(Dataset entries)

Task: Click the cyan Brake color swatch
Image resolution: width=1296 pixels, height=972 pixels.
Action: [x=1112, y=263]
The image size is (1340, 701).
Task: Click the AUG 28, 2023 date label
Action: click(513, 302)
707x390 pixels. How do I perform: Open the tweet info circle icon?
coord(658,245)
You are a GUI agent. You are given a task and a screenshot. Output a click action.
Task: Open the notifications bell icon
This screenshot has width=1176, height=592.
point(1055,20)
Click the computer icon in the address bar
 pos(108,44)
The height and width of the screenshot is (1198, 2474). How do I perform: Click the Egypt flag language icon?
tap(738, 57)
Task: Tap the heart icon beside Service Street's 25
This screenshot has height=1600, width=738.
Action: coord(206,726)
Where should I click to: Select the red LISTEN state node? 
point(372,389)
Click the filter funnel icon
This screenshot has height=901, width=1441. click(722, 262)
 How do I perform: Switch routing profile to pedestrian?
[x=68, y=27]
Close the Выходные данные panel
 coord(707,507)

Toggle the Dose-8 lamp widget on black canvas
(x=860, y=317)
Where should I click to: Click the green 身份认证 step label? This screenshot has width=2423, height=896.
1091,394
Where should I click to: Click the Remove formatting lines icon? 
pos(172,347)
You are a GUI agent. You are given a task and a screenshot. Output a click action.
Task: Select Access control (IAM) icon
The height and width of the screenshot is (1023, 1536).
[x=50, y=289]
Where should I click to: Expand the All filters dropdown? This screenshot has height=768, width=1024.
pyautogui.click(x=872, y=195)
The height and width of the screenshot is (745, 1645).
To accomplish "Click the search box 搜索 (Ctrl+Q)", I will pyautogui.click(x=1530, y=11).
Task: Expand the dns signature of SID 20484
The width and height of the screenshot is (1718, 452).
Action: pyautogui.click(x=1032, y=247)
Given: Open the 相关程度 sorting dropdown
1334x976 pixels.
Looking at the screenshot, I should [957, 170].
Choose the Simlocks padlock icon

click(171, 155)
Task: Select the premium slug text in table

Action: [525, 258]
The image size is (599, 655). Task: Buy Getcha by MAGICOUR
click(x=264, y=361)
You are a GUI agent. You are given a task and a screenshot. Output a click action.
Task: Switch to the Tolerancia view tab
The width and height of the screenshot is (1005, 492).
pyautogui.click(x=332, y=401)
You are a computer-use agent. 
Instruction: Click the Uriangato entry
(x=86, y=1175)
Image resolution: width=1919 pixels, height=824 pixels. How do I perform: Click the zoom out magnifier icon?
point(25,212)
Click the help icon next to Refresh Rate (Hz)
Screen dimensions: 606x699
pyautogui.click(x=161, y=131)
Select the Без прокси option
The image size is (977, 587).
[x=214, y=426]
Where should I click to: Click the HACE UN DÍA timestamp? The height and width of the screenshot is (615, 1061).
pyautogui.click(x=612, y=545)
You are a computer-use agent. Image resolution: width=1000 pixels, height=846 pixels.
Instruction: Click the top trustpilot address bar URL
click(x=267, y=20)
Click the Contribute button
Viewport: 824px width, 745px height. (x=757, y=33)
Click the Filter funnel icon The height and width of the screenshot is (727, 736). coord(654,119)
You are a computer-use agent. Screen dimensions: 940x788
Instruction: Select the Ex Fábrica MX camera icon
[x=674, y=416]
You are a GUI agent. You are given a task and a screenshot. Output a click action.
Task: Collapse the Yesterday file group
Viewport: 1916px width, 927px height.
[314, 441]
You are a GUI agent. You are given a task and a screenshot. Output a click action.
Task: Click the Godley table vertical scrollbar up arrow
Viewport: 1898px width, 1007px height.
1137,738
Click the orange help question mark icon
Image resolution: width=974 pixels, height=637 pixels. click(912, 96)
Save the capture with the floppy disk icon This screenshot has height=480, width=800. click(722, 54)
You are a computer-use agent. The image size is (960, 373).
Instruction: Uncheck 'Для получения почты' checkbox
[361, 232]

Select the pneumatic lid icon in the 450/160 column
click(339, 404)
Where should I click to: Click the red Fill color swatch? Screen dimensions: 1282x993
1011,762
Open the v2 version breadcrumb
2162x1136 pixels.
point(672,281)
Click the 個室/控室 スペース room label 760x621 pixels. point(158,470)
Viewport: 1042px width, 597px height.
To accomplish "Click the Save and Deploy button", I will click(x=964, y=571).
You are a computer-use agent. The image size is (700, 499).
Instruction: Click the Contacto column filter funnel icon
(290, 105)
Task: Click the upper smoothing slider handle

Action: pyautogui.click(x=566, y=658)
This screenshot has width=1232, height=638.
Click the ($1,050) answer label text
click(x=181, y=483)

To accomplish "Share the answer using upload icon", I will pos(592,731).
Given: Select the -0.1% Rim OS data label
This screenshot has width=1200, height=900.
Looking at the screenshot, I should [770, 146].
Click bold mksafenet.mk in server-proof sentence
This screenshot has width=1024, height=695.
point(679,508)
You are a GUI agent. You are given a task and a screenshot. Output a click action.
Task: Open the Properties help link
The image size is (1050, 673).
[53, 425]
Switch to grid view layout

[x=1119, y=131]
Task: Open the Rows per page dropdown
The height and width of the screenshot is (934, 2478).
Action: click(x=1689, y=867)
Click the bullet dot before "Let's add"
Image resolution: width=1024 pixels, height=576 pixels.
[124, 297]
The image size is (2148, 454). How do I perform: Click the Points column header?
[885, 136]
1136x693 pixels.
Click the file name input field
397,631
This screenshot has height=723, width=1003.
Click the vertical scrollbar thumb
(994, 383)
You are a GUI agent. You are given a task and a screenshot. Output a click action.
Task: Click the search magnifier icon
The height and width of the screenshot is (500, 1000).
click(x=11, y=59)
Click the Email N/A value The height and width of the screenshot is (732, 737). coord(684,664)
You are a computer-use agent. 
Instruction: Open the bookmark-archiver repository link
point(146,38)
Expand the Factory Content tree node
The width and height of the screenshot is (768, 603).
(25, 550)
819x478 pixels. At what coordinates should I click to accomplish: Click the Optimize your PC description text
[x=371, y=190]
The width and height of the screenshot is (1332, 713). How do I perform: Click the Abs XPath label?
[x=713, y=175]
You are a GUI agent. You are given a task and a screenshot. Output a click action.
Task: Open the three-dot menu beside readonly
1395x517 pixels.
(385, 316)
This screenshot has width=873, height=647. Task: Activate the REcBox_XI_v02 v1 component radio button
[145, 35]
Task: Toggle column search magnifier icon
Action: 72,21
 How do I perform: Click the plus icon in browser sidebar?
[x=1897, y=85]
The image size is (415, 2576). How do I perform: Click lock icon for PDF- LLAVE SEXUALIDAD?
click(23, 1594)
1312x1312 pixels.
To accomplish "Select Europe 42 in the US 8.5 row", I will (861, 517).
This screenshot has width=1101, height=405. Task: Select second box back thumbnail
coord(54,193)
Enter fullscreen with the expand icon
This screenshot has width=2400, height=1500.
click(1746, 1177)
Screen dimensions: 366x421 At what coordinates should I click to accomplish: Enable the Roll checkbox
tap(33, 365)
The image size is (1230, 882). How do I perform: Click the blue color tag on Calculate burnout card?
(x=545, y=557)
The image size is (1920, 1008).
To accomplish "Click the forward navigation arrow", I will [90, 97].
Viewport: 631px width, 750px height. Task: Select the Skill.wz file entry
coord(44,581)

#### [Task to carry out]
Output the records exactly, so that each line matches what was given.

#### [Written reply]
Task: Click the cyan Brake color swatch
Image resolution: width=1296 pixels, height=972 pixels.
Action: [x=1112, y=263]
The image size is (1340, 701).
Task: Click the AUG 28, 2023 date label
Action: click(513, 302)
707x390 pixels. How do I perform: Open the tweet info circle icon?
coord(658,245)
You are a GUI agent. You are given a task and a screenshot. Output a click action.
Task: Open the notifications bell icon
This screenshot has width=1176, height=592.
point(1055,20)
Click the computer icon in the address bar
 pos(108,44)
The height and width of the screenshot is (1198, 2474). How do I perform: Click the Egypt flag language icon?
tap(738, 57)
Task: Tap the heart icon beside Service Street's 25
This screenshot has height=1600, width=738.
Action: coord(206,726)
Where should I click to: Select the red LISTEN state node? 
point(372,389)
Click the filter funnel icon
This screenshot has height=901, width=1441. click(722, 262)
 How do I perform: Switch routing profile to pedestrian?
[x=68, y=27]
Close the Выходные данные panel
 coord(707,507)

Toggle the Dose-8 lamp widget on black canvas
(x=860, y=317)
Where should I click to: Click the green 身份认证 step label? This screenshot has width=2423, height=896.
1091,394
Where should I click to: Click the Remove formatting lines icon? 
pos(172,347)
You are a GUI agent. You are given a task and a screenshot. Output a click action.
Task: Select Access control (IAM) icon
The height and width of the screenshot is (1023, 1536).
[x=50, y=289]
Where should I click to: Expand the All filters dropdown? This screenshot has height=768, width=1024.
pyautogui.click(x=872, y=195)
The height and width of the screenshot is (745, 1645).
To accomplish "Click the search box 搜索 (Ctrl+Q)", I will pyautogui.click(x=1530, y=11).
Task: Expand the dns signature of SID 20484
The width and height of the screenshot is (1718, 452).
Action: pyautogui.click(x=1032, y=247)
Given: Open the 相关程度 sorting dropdown
1334x976 pixels.
Looking at the screenshot, I should [957, 170].
Choose the Simlocks padlock icon

click(171, 155)
Task: Select the premium slug text in table

Action: [525, 258]
The image size is (599, 655). Task: Buy Getcha by MAGICOUR
click(x=264, y=361)
You are a GUI agent. You are given a task and a screenshot. Output a click action.
Task: Switch to the Tolerancia view tab
The width and height of the screenshot is (1005, 492).
pyautogui.click(x=332, y=401)
You are a computer-use agent. 
Instruction: Click the Uriangato entry
(x=86, y=1175)
Image resolution: width=1919 pixels, height=824 pixels. How do I perform: Click the zoom out magnifier icon?
point(25,212)
Click the help icon next to Refresh Rate (Hz)
Screen dimensions: 606x699
pyautogui.click(x=161, y=131)
Select the Без прокси option
The image size is (977, 587).
[x=214, y=426]
Where should I click to: Click the HACE UN DÍA timestamp? The height and width of the screenshot is (615, 1061).
pyautogui.click(x=612, y=545)
You are a computer-use agent. Image resolution: width=1000 pixels, height=846 pixels.
Instruction: Click the top trustpilot address bar URL
click(x=267, y=20)
Click the Contribute button
Viewport: 824px width, 745px height. (x=757, y=33)
Click the Filter funnel icon The height and width of the screenshot is (727, 736). coord(654,119)
You are a computer-use agent. Screen dimensions: 940x788
Instruction: Select the Ex Fábrica MX camera icon
[x=674, y=416]
You are a GUI agent. You are given a task and a screenshot. Output a click action.
Task: Collapse the Yesterday file group
Viewport: 1916px width, 927px height.
[314, 441]
You are a GUI agent. You are given a task and a screenshot. Output a click action.
Task: Click the Godley table vertical scrollbar up arrow
Viewport: 1898px width, 1007px height.
1137,738
Click the orange help question mark icon
Image resolution: width=974 pixels, height=637 pixels. click(912, 96)
Save the capture with the floppy disk icon This screenshot has height=480, width=800. click(722, 54)
You are a computer-use agent. The image size is (960, 373).
Instruction: Uncheck 'Для получения почты' checkbox
[361, 232]

Select the pneumatic lid icon in the 450/160 column
click(339, 404)
Where should I click to: Click the red Fill color swatch? Screen dimensions: 1282x993
1011,762
Open the v2 version breadcrumb
2162x1136 pixels.
point(672,281)
Click the 個室/控室 スペース room label 760x621 pixels. point(158,470)
Viewport: 1042px width, 597px height.
To accomplish "Click the Save and Deploy button", I will click(x=964, y=571).
You are a computer-use agent. The image size is (700, 499).
Instruction: Click the Contacto column filter funnel icon
(290, 105)
Task: Click the upper smoothing slider handle

Action: pyautogui.click(x=566, y=658)
This screenshot has width=1232, height=638.
Click the ($1,050) answer label text
click(x=181, y=483)

To accomplish "Share the answer using upload icon", I will pos(592,731).
Given: Select the -0.1% Rim OS data label
This screenshot has width=1200, height=900.
Looking at the screenshot, I should [770, 146].
Click bold mksafenet.mk in server-proof sentence
This screenshot has width=1024, height=695.
point(679,508)
You are a GUI agent. You are given a task and a screenshot. Output a click action.
Task: Open the Properties help link
The image size is (1050, 673).
[53, 425]
Switch to grid view layout

[x=1119, y=131]
Task: Open the Rows per page dropdown
The height and width of the screenshot is (934, 2478).
Action: click(x=1689, y=867)
Click the bullet dot before "Let's add"
Image resolution: width=1024 pixels, height=576 pixels.
[124, 297]
The image size is (2148, 454). How do I perform: Click the Points column header?
[885, 136]
1136x693 pixels.
Click the file name input field
397,631
This screenshot has height=723, width=1003.
Click the vertical scrollbar thumb
(994, 383)
You are a GUI agent. You are given a task and a screenshot. Output a click action.
Task: Click the search magnifier icon
The height and width of the screenshot is (500, 1000).
click(x=11, y=59)
Click the Email N/A value The height and width of the screenshot is (732, 737). coord(684,664)
You are a computer-use agent. 
Instruction: Open the bookmark-archiver repository link
point(146,38)
Expand the Factory Content tree node
The width and height of the screenshot is (768, 603).
(25, 550)
819x478 pixels. At what coordinates should I click to accomplish: Click the Optimize your PC description text
[x=371, y=190]
The width and height of the screenshot is (1332, 713). How do I perform: Click the Abs XPath label?
[x=713, y=175]
You are a GUI agent. You are given a task and a screenshot. Output a click action.
Task: Open the three-dot menu beside readonly
1395x517 pixels.
(385, 316)
This screenshot has width=873, height=647. Task: Activate the REcBox_XI_v02 v1 component radio button
[145, 35]
Task: Toggle column search magnifier icon
Action: 72,21
 How do I perform: Click the plus icon in browser sidebar?
[x=1897, y=85]
The image size is (415, 2576). How do I perform: Click lock icon for PDF- LLAVE SEXUALIDAD?
click(23, 1594)
1312x1312 pixels.
To accomplish "Select Europe 42 in the US 8.5 row", I will (861, 517).
This screenshot has width=1101, height=405. Task: Select second box back thumbnail
coord(54,193)
Enter fullscreen with the expand icon
This screenshot has width=2400, height=1500.
click(1746, 1177)
Screen dimensions: 366x421 At what coordinates should I click to accomplish: Enable the Roll checkbox
tap(33, 365)
The image size is (1230, 882). How do I perform: Click the blue color tag on Calculate burnout card?
(x=545, y=557)
The image size is (1920, 1008).
To accomplish "Click the forward navigation arrow", I will [90, 97].
Viewport: 631px width, 750px height. Task: Select the Skill.wz file entry
coord(44,581)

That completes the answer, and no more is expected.